◆ **The request**: Pick out every line in the items below that contains the word "button". Copy each such line in full.

(Pointing data for screenshots)
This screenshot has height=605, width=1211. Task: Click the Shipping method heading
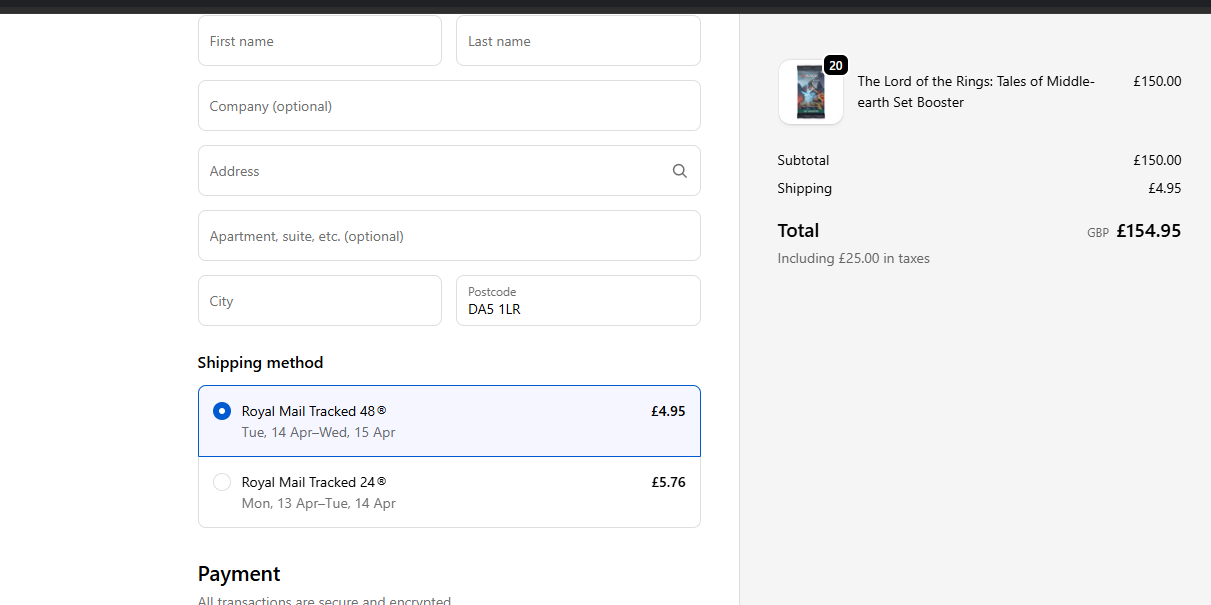(x=260, y=363)
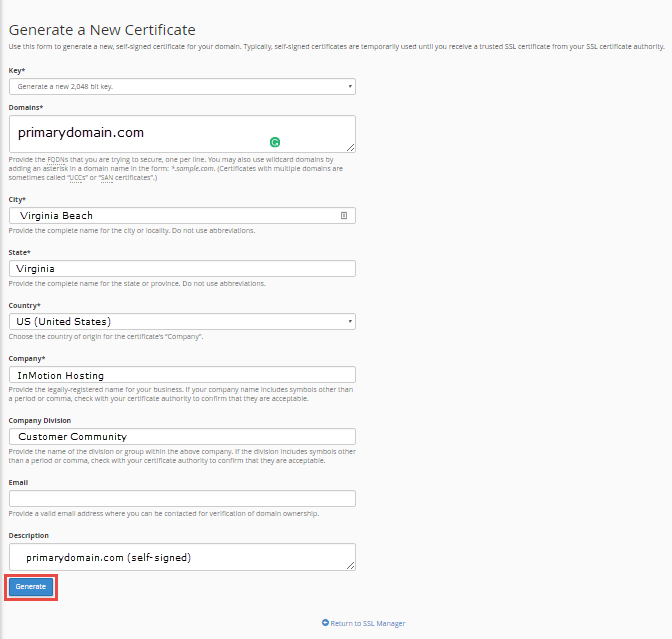Grab the Domains text area resize handle
The width and height of the screenshot is (672, 639).
(x=351, y=147)
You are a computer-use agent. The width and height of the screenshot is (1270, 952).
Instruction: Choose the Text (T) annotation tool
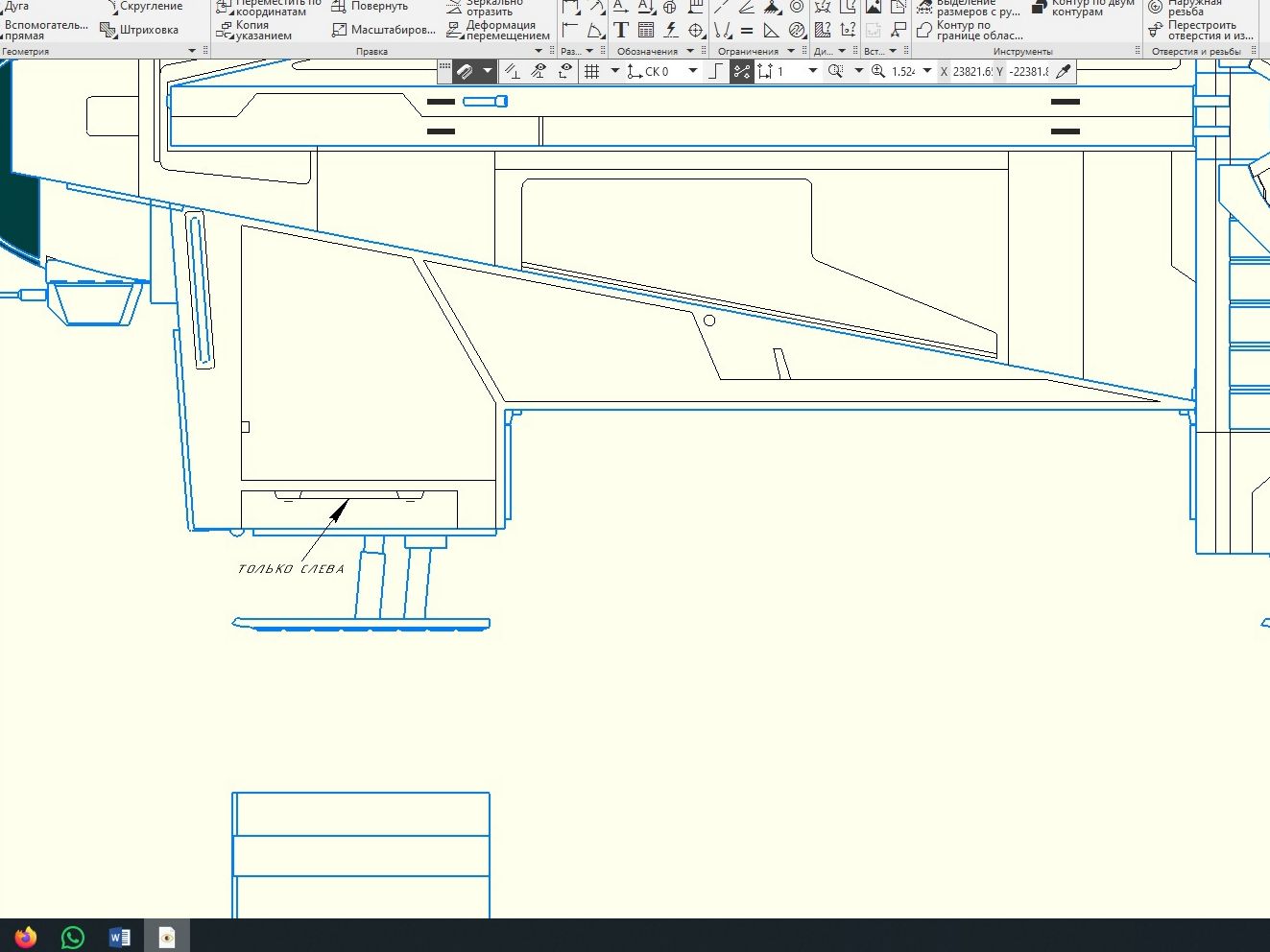click(x=621, y=31)
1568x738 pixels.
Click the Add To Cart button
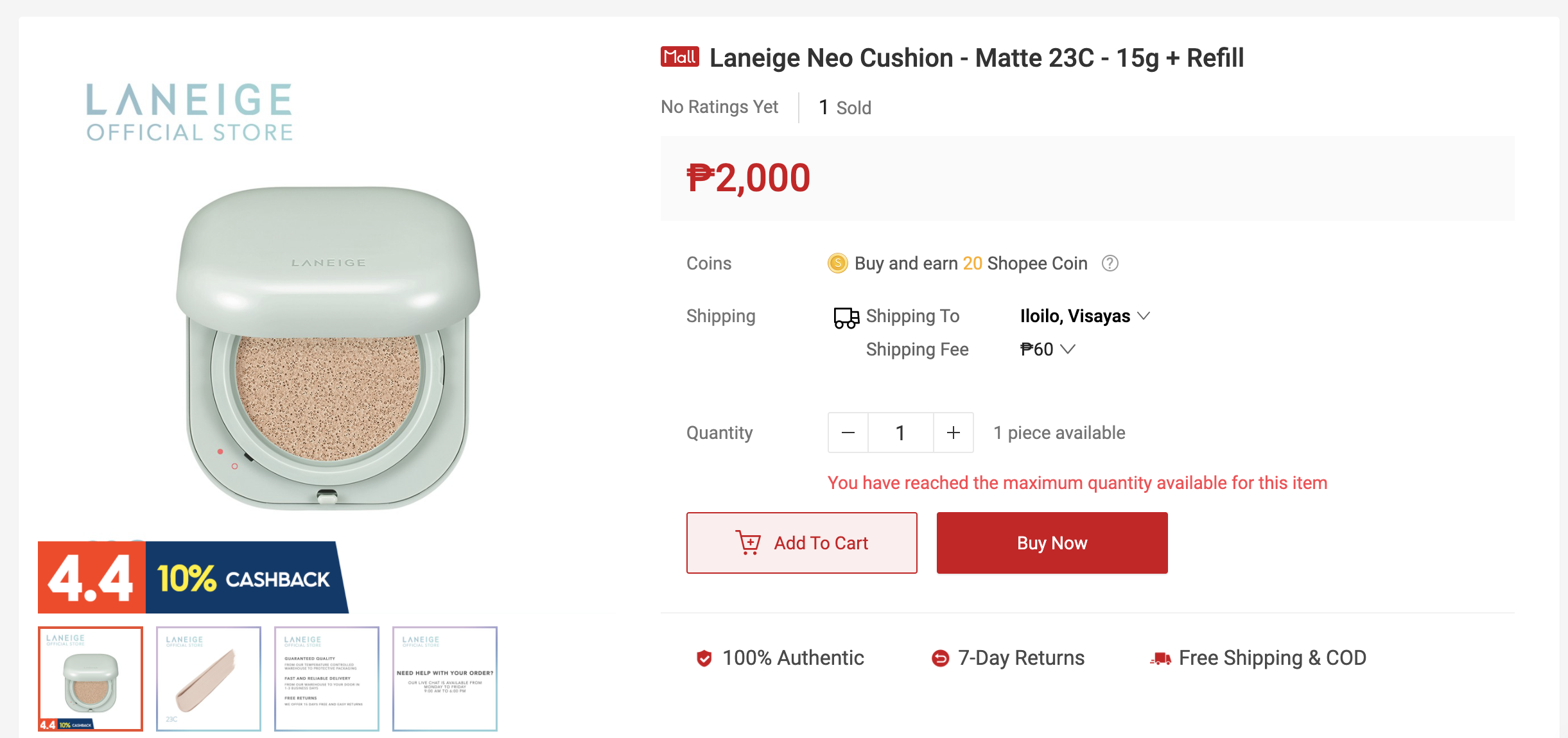click(x=802, y=542)
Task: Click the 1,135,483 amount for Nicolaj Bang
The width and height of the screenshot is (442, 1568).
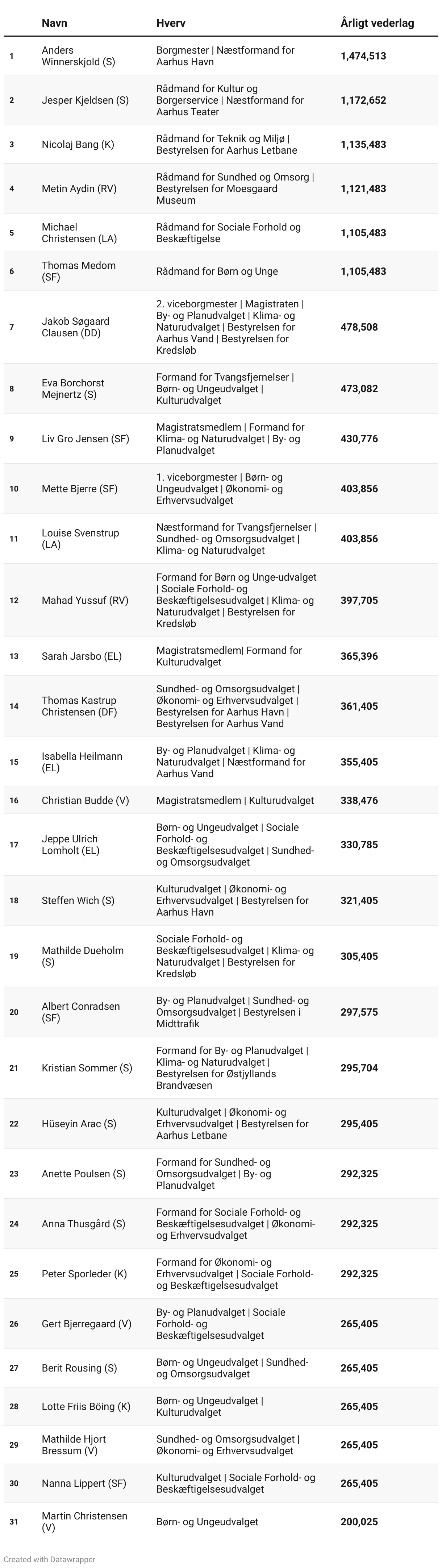Action: pyautogui.click(x=363, y=145)
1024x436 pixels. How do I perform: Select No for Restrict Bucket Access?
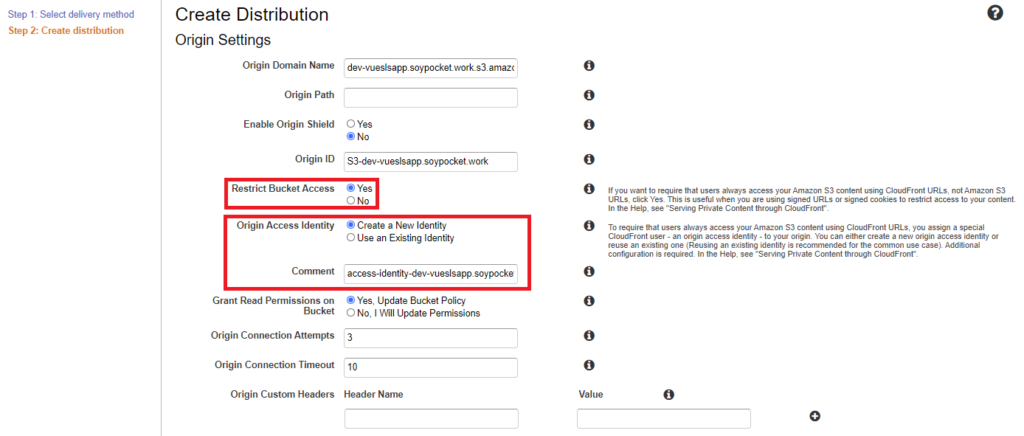(x=351, y=200)
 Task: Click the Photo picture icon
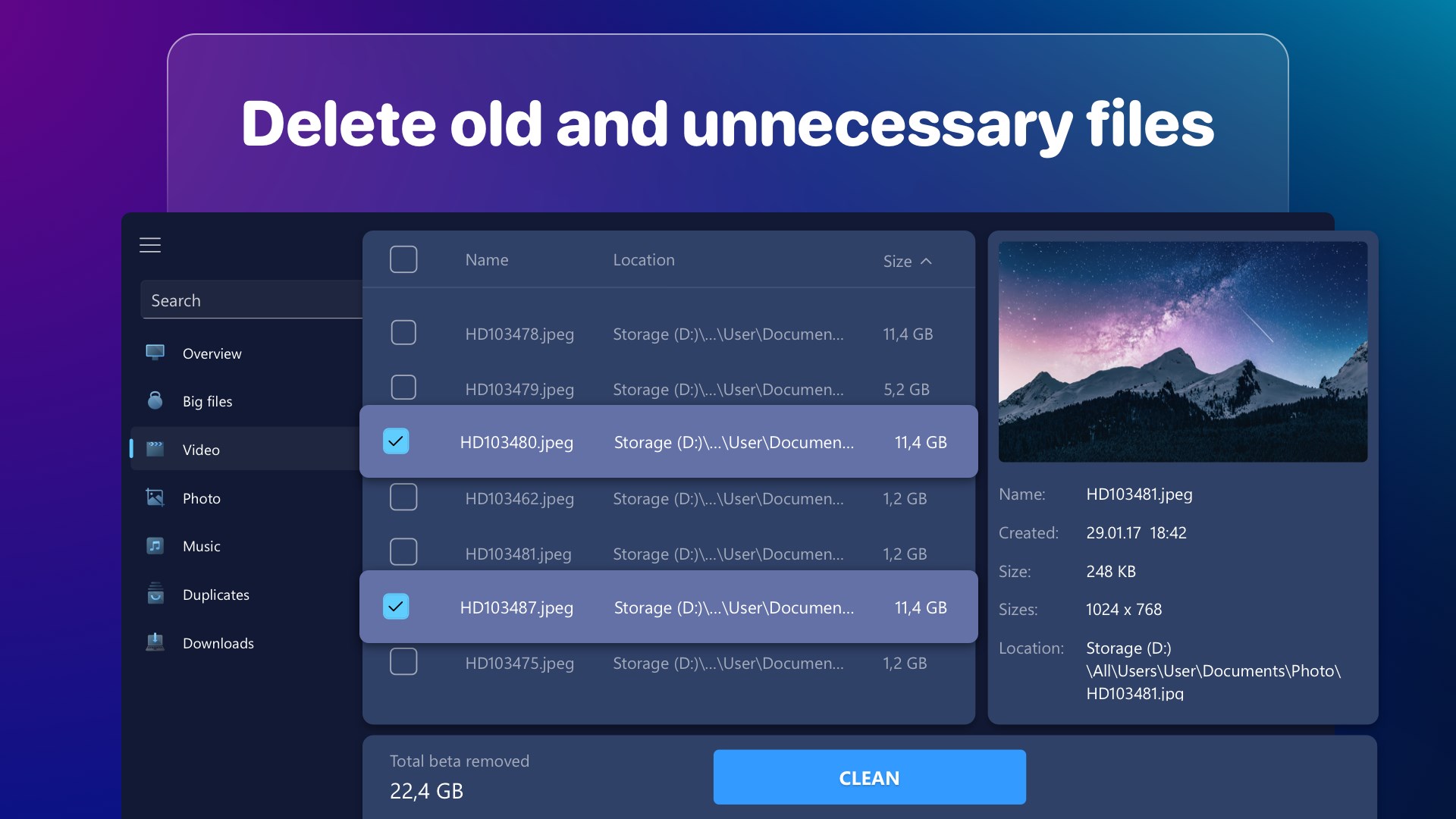155,497
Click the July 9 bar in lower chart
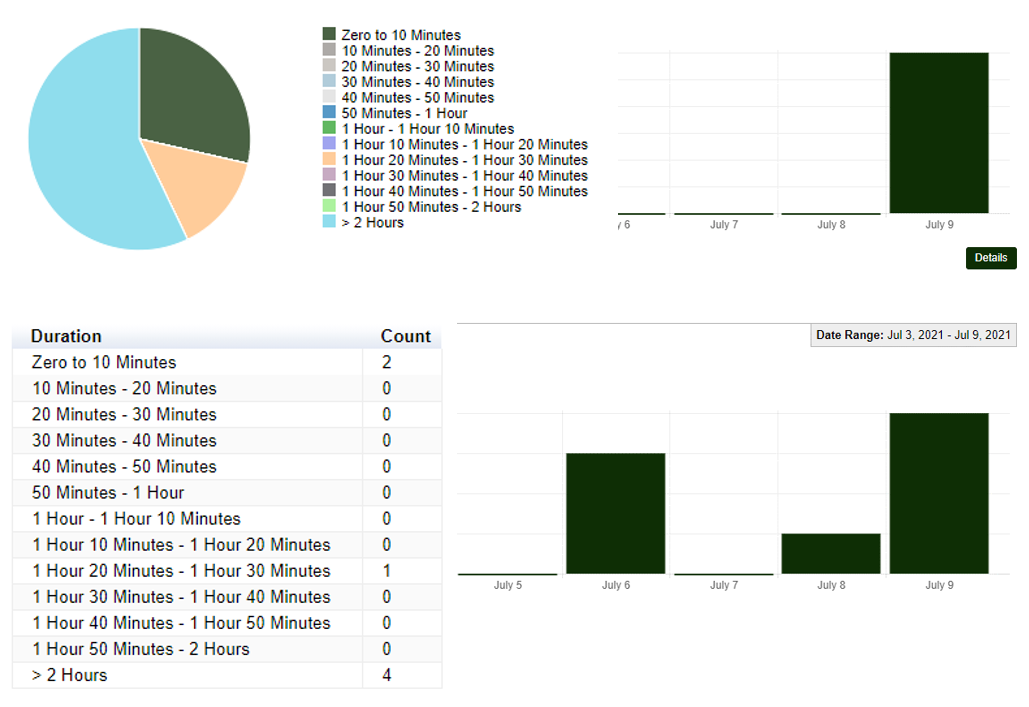Image resolution: width=1029 pixels, height=707 pixels. click(938, 493)
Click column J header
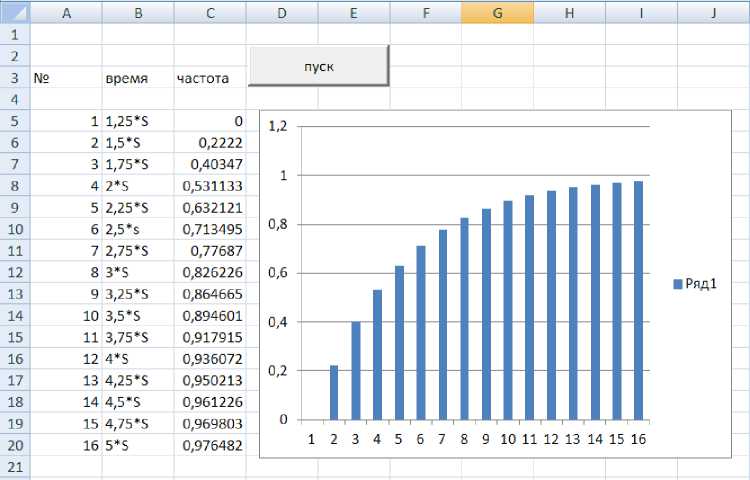This screenshot has width=750, height=480. 712,12
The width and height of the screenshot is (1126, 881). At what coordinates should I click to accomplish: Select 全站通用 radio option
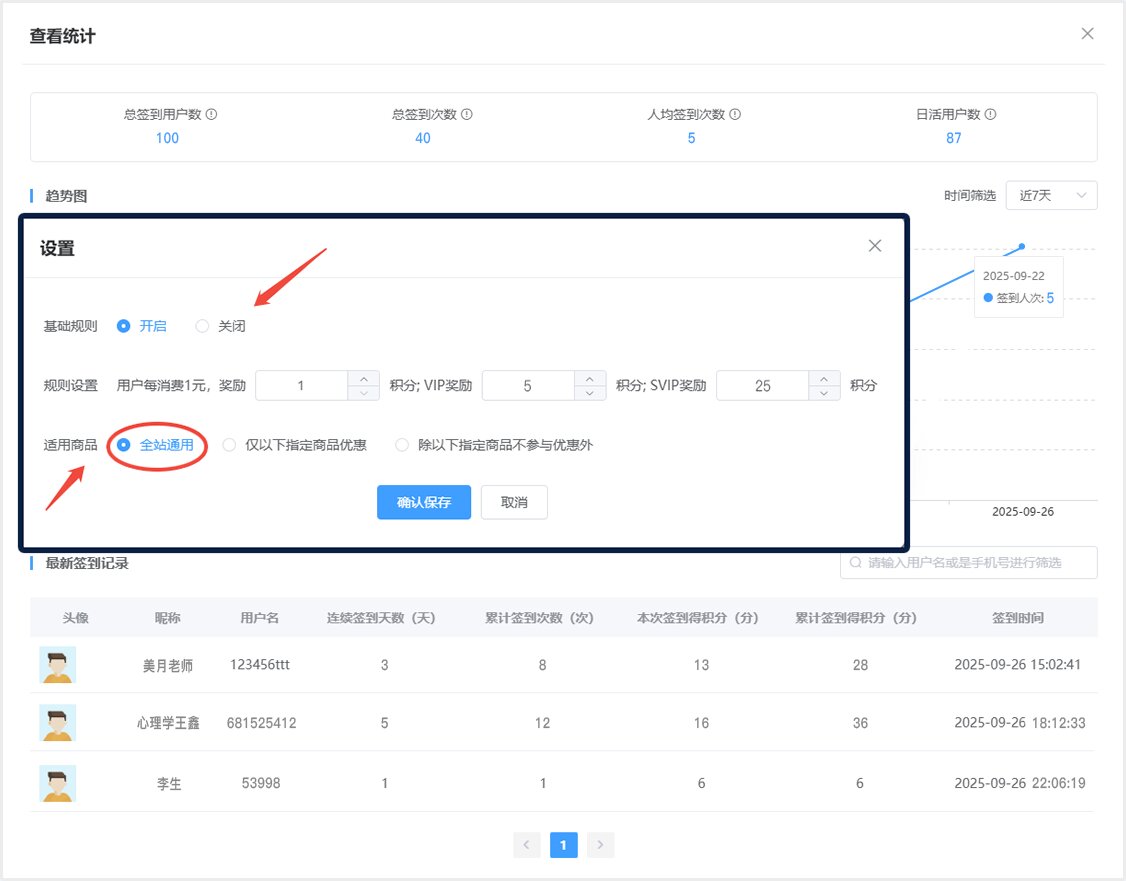tap(125, 445)
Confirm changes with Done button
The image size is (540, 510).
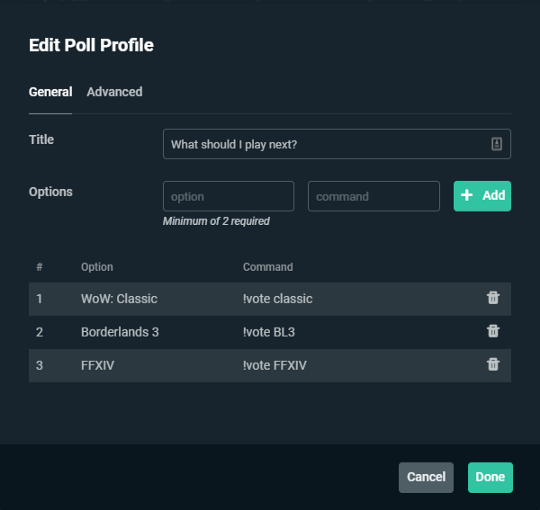click(490, 477)
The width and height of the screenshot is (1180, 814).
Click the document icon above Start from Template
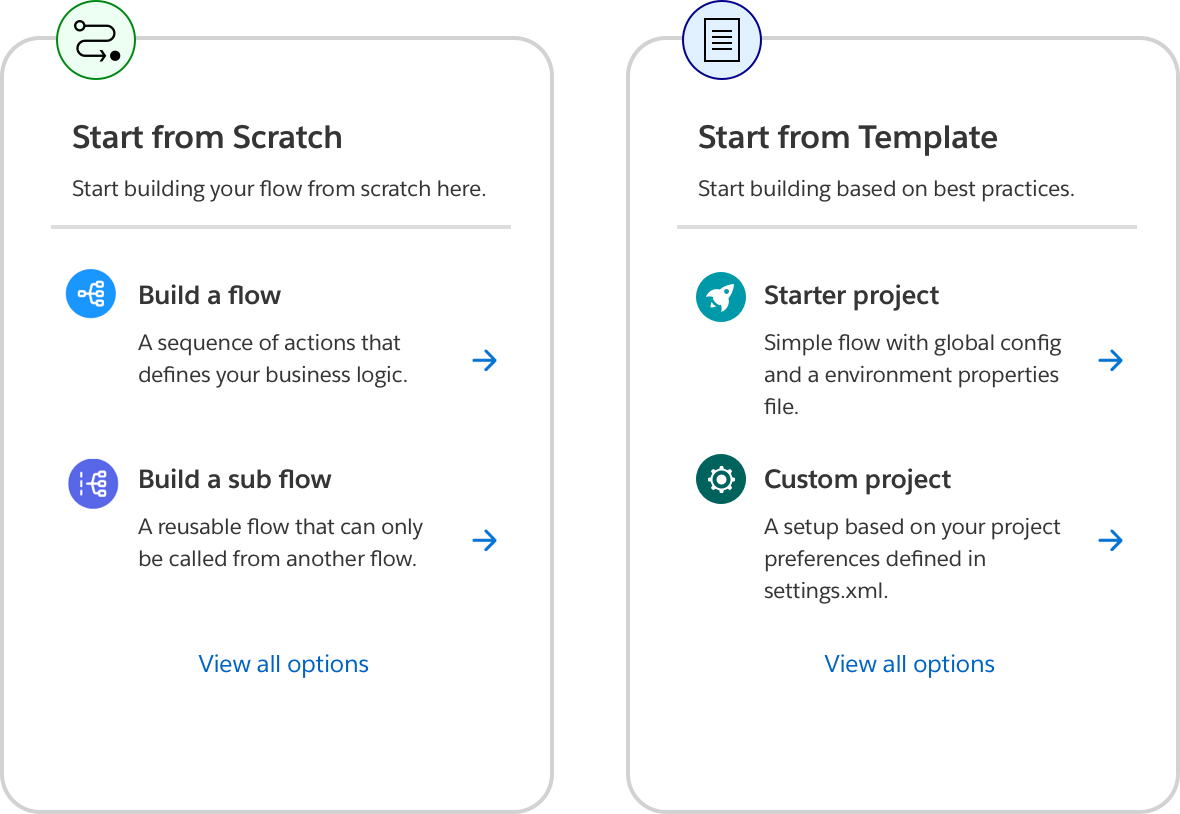tap(721, 40)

◆ **Response to the task**:
Click the Add To Cart button
Confirm changes with Done button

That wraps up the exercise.